TASK REQUIREMENTS — For this exercise, output the line containing "Click the กรกฎาคม month header" and every line after it through the end of the records, exactly, and no other line.

PROVIDED ENTRIES —
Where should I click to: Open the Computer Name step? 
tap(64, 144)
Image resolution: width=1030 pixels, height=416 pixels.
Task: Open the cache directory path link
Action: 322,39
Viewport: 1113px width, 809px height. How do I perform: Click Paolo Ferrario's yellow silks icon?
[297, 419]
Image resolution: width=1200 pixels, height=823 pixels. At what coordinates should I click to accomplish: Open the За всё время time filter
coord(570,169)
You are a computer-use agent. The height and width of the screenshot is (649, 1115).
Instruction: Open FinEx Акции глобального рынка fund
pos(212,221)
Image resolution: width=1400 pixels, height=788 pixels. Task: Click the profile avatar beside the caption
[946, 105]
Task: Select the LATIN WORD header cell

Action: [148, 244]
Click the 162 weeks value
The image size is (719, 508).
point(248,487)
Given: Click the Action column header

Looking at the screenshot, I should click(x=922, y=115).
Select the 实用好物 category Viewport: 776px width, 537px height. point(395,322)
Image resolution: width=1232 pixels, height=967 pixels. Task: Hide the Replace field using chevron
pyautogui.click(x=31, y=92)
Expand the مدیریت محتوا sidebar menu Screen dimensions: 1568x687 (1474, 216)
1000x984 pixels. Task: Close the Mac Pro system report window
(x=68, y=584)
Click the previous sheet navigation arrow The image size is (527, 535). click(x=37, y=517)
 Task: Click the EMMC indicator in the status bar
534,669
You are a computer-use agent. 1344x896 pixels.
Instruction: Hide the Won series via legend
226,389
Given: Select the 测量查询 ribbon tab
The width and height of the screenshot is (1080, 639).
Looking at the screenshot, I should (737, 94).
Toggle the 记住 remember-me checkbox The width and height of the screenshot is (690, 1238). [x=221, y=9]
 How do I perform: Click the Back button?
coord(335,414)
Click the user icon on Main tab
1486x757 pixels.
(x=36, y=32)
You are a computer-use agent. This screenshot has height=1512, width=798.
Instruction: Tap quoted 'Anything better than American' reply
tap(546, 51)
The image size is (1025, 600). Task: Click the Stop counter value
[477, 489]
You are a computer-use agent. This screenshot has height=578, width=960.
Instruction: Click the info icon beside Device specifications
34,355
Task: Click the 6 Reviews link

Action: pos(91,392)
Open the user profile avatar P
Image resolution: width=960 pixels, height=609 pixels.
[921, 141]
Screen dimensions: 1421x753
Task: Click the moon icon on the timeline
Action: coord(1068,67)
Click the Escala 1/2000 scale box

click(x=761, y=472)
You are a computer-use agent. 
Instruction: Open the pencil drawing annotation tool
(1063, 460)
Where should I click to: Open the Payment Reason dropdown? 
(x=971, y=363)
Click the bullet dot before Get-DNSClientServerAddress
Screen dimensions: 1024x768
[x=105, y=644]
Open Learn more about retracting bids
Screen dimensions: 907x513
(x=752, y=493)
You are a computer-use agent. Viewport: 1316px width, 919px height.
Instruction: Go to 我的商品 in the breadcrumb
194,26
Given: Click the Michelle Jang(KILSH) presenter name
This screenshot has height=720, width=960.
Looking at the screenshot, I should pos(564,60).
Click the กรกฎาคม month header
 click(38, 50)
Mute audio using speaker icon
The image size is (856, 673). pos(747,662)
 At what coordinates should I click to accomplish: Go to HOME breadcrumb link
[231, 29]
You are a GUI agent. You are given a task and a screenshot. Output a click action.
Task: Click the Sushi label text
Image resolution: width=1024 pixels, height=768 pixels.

OUTPUT BELOW —
Click the กรกฎาคม month header
 click(38, 50)
Mute audio using speaker icon
The image size is (856, 673). pos(747,662)
 At what coordinates should I click to accomplish: Go to HOME breadcrumb link
[231, 29]
You are a GUI agent. You are given a task and a screenshot. Output a click action.
Task: Click the Sushi label text
Image resolution: width=1024 pixels, height=768 pixels.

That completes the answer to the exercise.